=== Things to do ===
a. In the blog excerpt, for how long after the live broadcast do registrants have free access to the "Plot Challenged" webinar?
b. Write what comes next in the blog excerpt, picking up after its final sentence.

:: Exercise passage ::

The testimony of twenty first graders in Newtown, CT, speaks far louder that I ever could. As the entire nation, "prayed to God for strength" and "prayed to God for peace," we learned what the young girl in North Carolina learned from her grandfathers. God is there. He is real. He hears and answers prayers. And sends strength, peace, love and comfort. He soothes broken hearts and teaches us how to bind each others wounds.

I've felt His power in times of loss in my own life. In Leesie's words, "Happiness . . . filled me up. Tangible--like you could pour it from a pitcher." Like Leesie, I was "overcome" with the power of God's love. Prayer unlocks it. All you need to do is ask.

I don't know why a troubled young man shot those beautiful children in a sleepy Connecticut town, but I do know that now they are wrapped in God's loving arms--and he won't let them go until their parents are ready to join them forever.

All my love and prayers for you, my wonderful friends and readers, this season of celebration and goodwill,

Angela

Thursday, November 15, 2012

Free Ebooks and English Teachers!


Starting at midnight tonight, Unbroken Connection and Cayman Summer  are free on Kindle for 3 days!! I'm flying up to Las Vegas for the National Council of English Teachers (NCTE) annual conference. I'm excited to spend three days sharing with and learning from the nation's English teachers.

I'm presenting "An Author's Toolkit: Techniques from the Pros," with two friends from Vermont College. I'm so excited to see them again. I'm also part of a roundtable discussion on digital storytelling, "Getting Digi With it," where I'll be telling them all about my amazing readers and what we did together over on my Cayman Summer blog.  

English teachers are my heroes, past and present, so I'm offering the free promo for them, and also to thank you! Thanks for all your patience, love and support.

Next stop, Vegas!

Monday, October 15, 2012

Free "Plot Challenged" Webinar


My free 2-hour webinar, "Plot Challenged," is Wednesday, October 17th, 7 PM EST. Follow this link to register http://www.writingforchildrenlive.com/Angela_Morrison.html 

If you have a hard drive full of great ideas and a few opening chapters, this webinar is for you. I'll go over four plotting strategies that I use and editors expect.

The webinar is available online, so writers can join us from anywhere in the world. If you can't make the live broadcast, no worries. Registrants have free access to the call for 24 hours following it.

If you missed my first teleconference, "Get them Talking: From Dialogue to Scene," you can download it for a small fee at http://www.writingforchildrenlive.com/Angela_Morrison.html 


Tuesday, October 2, 2012

FREE Teleconference Tomorrow!


My free teleconference for writers, "Get them Talking: From Dialogue to Scene," broadcasts October 3rd--tomorrow! Kim at Writing for Children Live tells me that if you phone in or tune in online for the live broadcast, you'll get to ask questions.

:::
:: Data records ::

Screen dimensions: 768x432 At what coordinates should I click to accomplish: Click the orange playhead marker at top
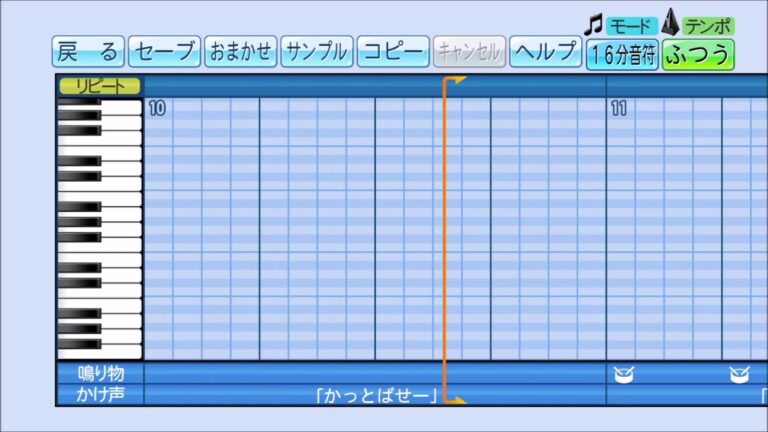click(453, 81)
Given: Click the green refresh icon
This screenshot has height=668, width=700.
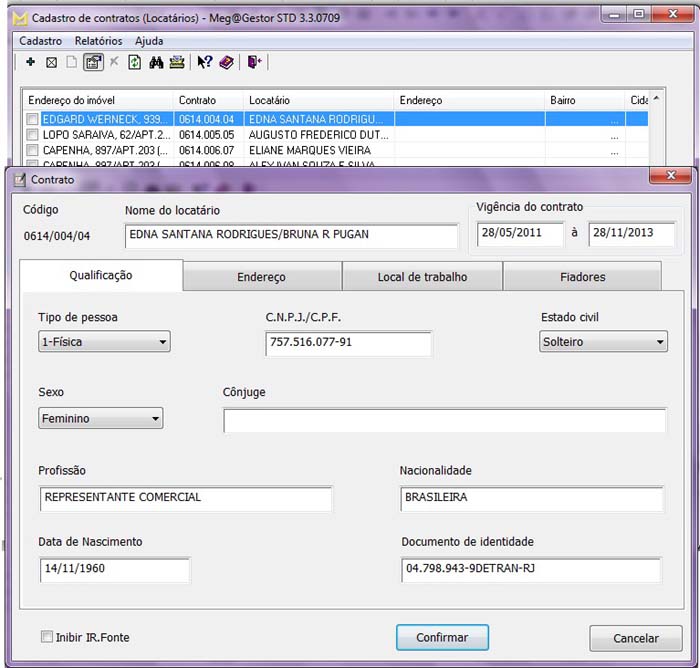Looking at the screenshot, I should point(134,62).
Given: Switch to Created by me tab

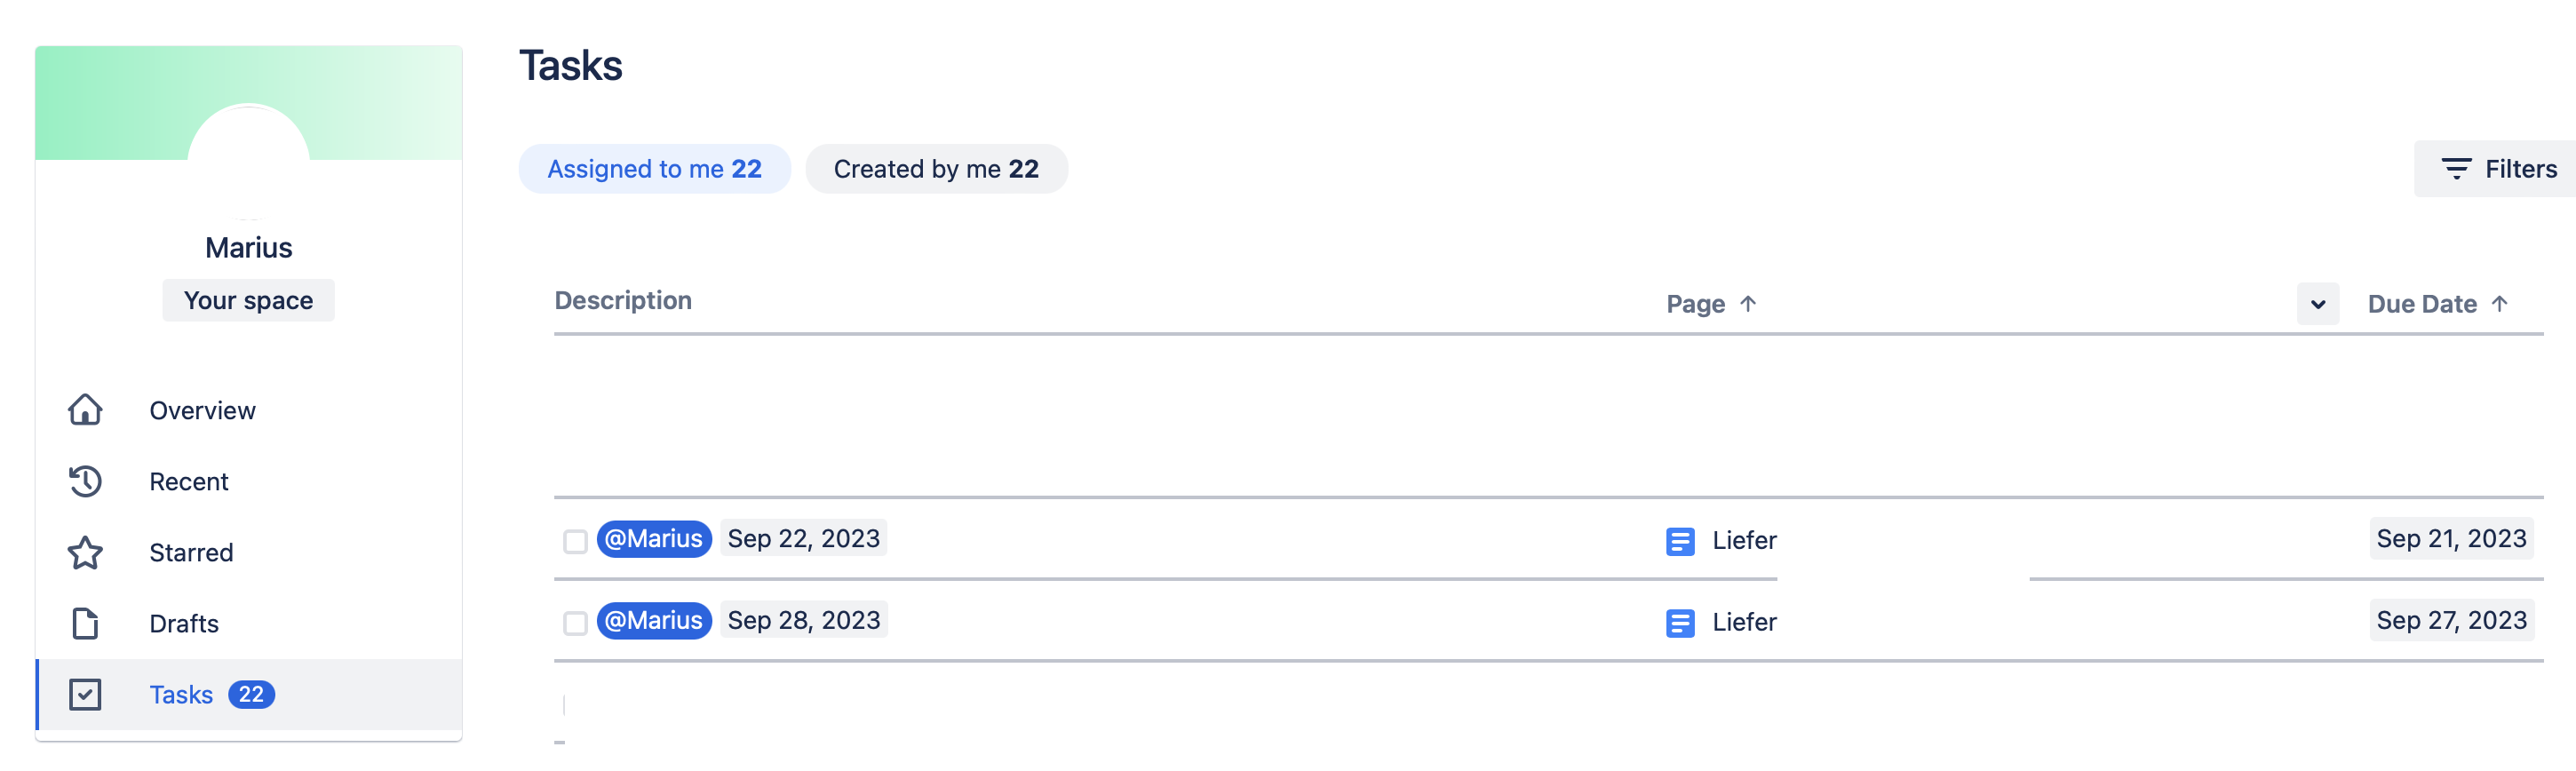Looking at the screenshot, I should tap(936, 169).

:::

=== Your written answers ===
a. For 24 hours.

b.
If you've ever had an agent tell you to "show not tell," you need this teleconference.

I teach an easy-to-understand, no pressure technique that will help you craft dynamic scenes that will create a movie in your readers' heads. 

This teleconference includes a detailed handout you can download plus my guide to punctuating dialogue as a bonus.

We're offering a follow-up, free 2-hour webinar, "Plot Challenged," on October 17th.
The broadcasts are available via telephone and online, so writers can join us from anywhere in the world. If you can't make the live broadcast, no worries. Registrants have free access to the call for 24 hours following it. Following that you can purchase the teleconference for a small fee.

Follow this link to register:  http://www.writingforchildrenlive.com/Angela_Morrison.html  Please join us!

Tuesday, September 25, 2012

Reading at Changing Hands

I and several other Phoenix area authors will be reading and signing books at Changing Hands, Thursday, Sept. 27, 6:30-8:30 at Writers Unite to Fight Cancer's awards ceremony for their first writing contest. I was honored to judge. You are all invited! Its so much more fun to have friendly faces in the audience. See you there.


Monday, September 10, 2012

Free Teleconference and Webinar Starring ME!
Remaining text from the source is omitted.